### [Text section]
☆ ☆ ☆ ☆ ☆

Wednesday, November 16, 2016
What will Donald Trump be?
It’s too early to tell. For now, Trump’s a Rorschach test, an ink blot — he has multiple positions on the same issues, advisers with conflicting worldviews, and no practical experience in government upon which to rely. That means that his supporters will call him conservative, his detractors will call him leftist, and those trying to honestly characterize his administration have been relegated to doing play-by-play commentary on the unfolding chaos.
In reality, though, Trump has no thoroughgoing ideology. He is not, as Newt Gingrich says, a “mainstream conservative.” In fact, Trump has explicitly rejected such an idea; months ago, he explained, “This is the Republican party, it’s not called the Conservative party.” Trump’s own philosophy, if he can be said to hold one, most closely mirrors that of the European populist far-right: Western civilization can only be protected by erecting walls and closing borders, and those within the walls and borders can be protected by a large, intrusive government providing vast social services. Trump rarely speaks of liberty or freedom, and never speaks about the Constitution unless prodded to do so by others.
The most accurate appraisal of Trump actually came courtesy of President Barack Obama this week: “I also think that he is coming to this office with fewer set hard-and-fast policy prescriptions than a lot of other presidents might be arriving with. I don’t think he is ideological. I think ultimately, he’s pragmatic in that way. And that can serve him well.”
This should be troubling for conservatives. Philosophy matters. It’s long been a leftist trope that the president who governs best simply “does what works.” That sentiment goes back to Woodrow Wilson, who stated in his first inaugural address in 1913 that he wouldn’t govern based on a set philosophy, but rather based on “the facts as they are. . . . Step by step we shall make [our economic system] what it should be in the spirit of those who question their own wisdom and seek counsel and knowledge.” Decisions would be made based on “our time and the need of our people.”

☆ ☆ ☆ ☆ ☆

### [Data records]

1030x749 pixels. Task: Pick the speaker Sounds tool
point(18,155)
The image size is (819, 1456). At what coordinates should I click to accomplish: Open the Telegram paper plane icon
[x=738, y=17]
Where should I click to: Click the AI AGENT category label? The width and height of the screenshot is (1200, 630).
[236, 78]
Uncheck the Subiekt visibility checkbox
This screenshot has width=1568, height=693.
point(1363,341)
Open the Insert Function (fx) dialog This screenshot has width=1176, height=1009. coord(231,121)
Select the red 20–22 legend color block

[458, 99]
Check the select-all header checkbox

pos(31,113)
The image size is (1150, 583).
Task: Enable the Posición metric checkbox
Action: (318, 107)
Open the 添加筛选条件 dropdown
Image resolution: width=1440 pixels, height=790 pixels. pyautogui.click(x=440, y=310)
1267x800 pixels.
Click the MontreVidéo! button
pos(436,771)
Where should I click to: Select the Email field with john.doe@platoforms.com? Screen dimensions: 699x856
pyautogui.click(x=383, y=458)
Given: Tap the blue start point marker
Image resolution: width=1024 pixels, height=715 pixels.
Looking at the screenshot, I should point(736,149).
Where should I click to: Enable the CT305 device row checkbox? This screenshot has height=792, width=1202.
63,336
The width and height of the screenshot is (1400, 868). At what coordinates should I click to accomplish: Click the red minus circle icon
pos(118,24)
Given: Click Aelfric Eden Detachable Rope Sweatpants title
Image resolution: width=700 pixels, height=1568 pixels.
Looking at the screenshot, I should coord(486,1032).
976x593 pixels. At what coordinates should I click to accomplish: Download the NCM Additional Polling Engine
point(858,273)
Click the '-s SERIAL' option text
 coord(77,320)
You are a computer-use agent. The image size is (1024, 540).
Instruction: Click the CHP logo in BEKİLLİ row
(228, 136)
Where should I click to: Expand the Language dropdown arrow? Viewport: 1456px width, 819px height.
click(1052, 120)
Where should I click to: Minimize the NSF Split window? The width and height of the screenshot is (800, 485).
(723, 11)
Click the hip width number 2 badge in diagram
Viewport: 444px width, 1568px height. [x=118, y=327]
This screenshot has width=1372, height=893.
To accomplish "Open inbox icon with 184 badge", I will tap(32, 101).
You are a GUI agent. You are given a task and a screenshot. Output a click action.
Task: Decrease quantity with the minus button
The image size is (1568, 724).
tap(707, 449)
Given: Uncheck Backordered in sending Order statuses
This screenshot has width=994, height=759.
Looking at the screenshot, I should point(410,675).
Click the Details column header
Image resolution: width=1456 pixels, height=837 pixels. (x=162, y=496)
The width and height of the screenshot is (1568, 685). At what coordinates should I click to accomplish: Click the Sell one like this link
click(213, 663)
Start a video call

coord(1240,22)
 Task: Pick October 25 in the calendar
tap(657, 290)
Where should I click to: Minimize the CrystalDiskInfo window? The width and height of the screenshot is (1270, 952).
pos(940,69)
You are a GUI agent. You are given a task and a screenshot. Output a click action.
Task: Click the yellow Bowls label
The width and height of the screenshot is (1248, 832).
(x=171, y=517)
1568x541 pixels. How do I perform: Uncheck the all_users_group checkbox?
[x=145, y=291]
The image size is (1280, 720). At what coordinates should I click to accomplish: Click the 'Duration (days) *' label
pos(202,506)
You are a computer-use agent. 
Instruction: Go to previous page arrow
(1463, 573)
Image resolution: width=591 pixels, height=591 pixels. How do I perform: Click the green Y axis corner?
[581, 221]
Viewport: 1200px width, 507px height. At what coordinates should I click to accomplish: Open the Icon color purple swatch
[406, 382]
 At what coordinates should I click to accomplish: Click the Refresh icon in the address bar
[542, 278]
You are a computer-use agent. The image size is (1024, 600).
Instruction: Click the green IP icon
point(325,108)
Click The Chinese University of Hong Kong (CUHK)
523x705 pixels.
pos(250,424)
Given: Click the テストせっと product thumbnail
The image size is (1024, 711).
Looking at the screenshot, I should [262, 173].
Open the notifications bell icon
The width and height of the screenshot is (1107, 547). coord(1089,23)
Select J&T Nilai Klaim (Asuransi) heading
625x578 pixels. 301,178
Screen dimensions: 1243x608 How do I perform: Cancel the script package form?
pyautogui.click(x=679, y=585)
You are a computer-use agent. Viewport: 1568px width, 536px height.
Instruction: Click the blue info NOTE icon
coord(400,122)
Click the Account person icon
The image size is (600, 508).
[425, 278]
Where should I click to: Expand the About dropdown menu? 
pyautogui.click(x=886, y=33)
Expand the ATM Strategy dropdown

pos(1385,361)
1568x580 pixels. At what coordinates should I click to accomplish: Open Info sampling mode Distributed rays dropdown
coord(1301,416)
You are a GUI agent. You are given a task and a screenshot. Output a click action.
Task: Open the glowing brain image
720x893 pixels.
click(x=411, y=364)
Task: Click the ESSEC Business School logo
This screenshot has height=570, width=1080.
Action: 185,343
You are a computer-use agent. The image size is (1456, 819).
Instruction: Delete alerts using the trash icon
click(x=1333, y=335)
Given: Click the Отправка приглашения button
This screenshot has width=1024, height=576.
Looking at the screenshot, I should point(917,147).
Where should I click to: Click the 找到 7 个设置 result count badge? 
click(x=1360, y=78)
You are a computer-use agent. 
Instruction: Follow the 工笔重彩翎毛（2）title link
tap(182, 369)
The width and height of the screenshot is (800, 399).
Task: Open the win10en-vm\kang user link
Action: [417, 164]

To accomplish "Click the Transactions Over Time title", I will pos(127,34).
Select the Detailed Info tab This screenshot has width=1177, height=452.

☆ ☆ ☆ ☆ ☆

### [Work instruction 1]
In the commentary on Donald Trump, who is credited with giving the most accurate appraisal of Trump?
### [Work instruction 2]
Continue the commentary on Donald Trump from its last sentence.

### [Written reply 1]
President Barack Obama.

### [Written reply 2]
Wilson, of course, was no pragmatist. He was a progressive.
That’s because pragmatism is a progressive philosophy. There is no clear consensus on “what works.” This is why elections matter, and why political ideology matters. It’s an empty conceit of arrogant politicians that they alone can determine, based on expert reading of facts, the best solution; they can’t. How we view facts — our worldview — determines our action. There is no dispassionate problem-solver. There are only people who believe certain things about the world and masquerade as dispassionate problem-solvers.
Those people are almost invariably leftists. They believe that virtually all problems can be solved at the governmental level by a team of geniuses who can gaze into a crystal ball and determine the proper solution to America’s ills. They don’t need any coherent set of principles, or any root beliefs about human nature. The answers will appear to them if they simply look at the facts hard enough.
Barack Obama governed under such a theory. Harvard law professor Cass Sunstein, one of Obama’s boosters, cast Obama as a man who preferred “solutions that can be accepted by people with a wide variety of theoretical inclinations.” Why, then, did Obama have to ram Obamacare through Congress without a single Republican vote? Because pragmatism isn’t ideology-free — it’s an approach to government that suggests governmental expertise rules the roost.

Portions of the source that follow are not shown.